Ich möchte zunächst zwecks Anschaulichkeit konkrete Beispiele nennen, was nicht getan werden darf. Falsch ist es etwa, in einem Dorf in den Alpen außerhalb des Ortsgebiets eine Umwidmung in Bauland durchzuboxen, wenn dort die Infrastruktur fehlt und die Natur durch Hanganschneidungen so sehr leidet, dass sich Umweltkatastrophen als logische Folge einstellen. Falsch ist es auch, auf teuren Ackerboden ein Einkaufszentrum hinzustellen, das erst mit Ortsteilen verbunden werden muss und das danach zeit- und kostenintensiven Autoverkehr generiert, der zudem das Klima schädigt. Das alles ist ja nicht so schwer zu verstehen. Und jetzt kommen wir zum konstruktiven Ansatz. Was es braucht, ist eine ordentliche und professionelle Planung. Man muss in die Zukunft blicken und sich seriöse Gedanken darüber machen, wo wir in 30 bis 50 Jahren Industrie, Arbeitsplätze und Tourismus brauchen und wo wir wohnen wollen – und in der Folge entsprechend handeln. Wenn wir Gebäude bauen, sollen diese nutzbar sein und mehr als 100 Jahre Bestand haben. Das muss effizient, schnell und zielorientiert umgesetzt werden. Dafür braucht es auch keine 200 Seiten an neuer Gesetzgebung. Das kann in einem kleinen Land wie Österreich mit seinen rund acht Millionen Einwohnern bei gutem Willen ja nicht so schwer sein.
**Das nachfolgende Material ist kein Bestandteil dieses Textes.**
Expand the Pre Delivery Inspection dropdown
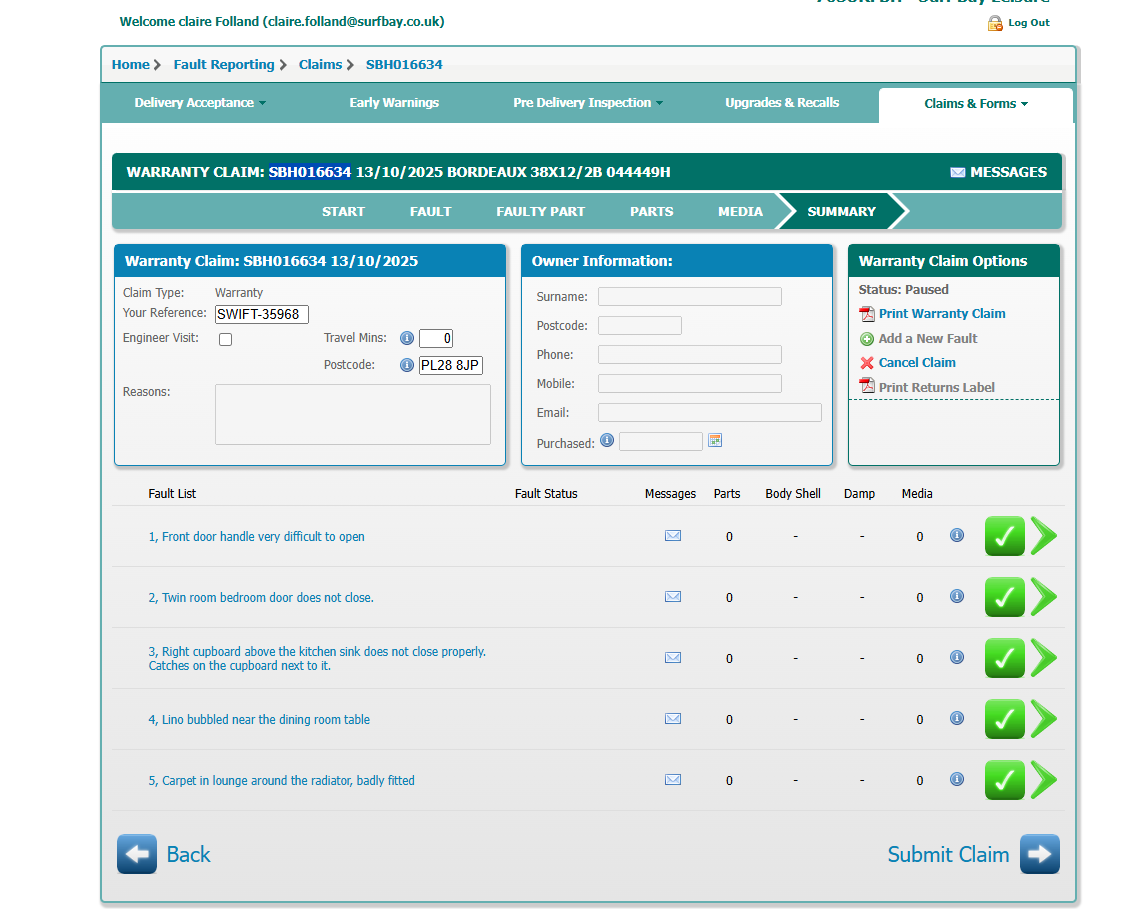 click(x=587, y=103)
Liegt das Erstarren der Politik aktuell auch daran, dass die Covid-19-Krise alles überdeckt?

Bei allem Respekt vor der Bedeutung dieses Themas und den für die Wirtschaft teils verheerenden Folgen der aktuellen Krise darf Covid-19 nicht als Ausrede verwendet werden, ein so grundsätzlich wesentliches Thema wie das Wohnen links liegen zu lassen. Schließlich geht es um die Zukunft von uns allen, um das Zusammenleben. Wir können nicht in Krisenangst verharren. Wir müssen uns den Herausforderungen stellen, die mit leistbarem, ökologischen und sozialen Wohnen einhergehen. Wir alle haben die Pflicht, darüber zu diskutieren, Meinungen auszutauschen und in einen konstruktiven Wettbewerb der Konzepte einzutreten. Ich wünsche mir ein Zurück zu einer Politik der sachlichen Auseinandersetzung, die die Themen der Zeit erkennt und ernst nimmt. Es geht um nichts weniger als um die künftigen Generationen.

Zur Person:

Heimo Scheuch, geboren 1966 in Villach, studierte Wirtschafts- und Rechtswissenschaften in Wien, Paris und London.
1993 promovierte er an der Universität Wien zum Doktor jur. Seine 1996 gestartete Karriere bei Wienerberger führte ihn durch eine Vielzahl von Führungspositionen in Europa und Nordamerika.
2001 wurde er Mitglied des Vorstands der Wienerberger AG.
Im August 2009 übernahm er den Vorstandsvorsitz. Seither verantwortet Heimo Scheuch die strategische und operative Entwicklung der Wienerberger Gruppe.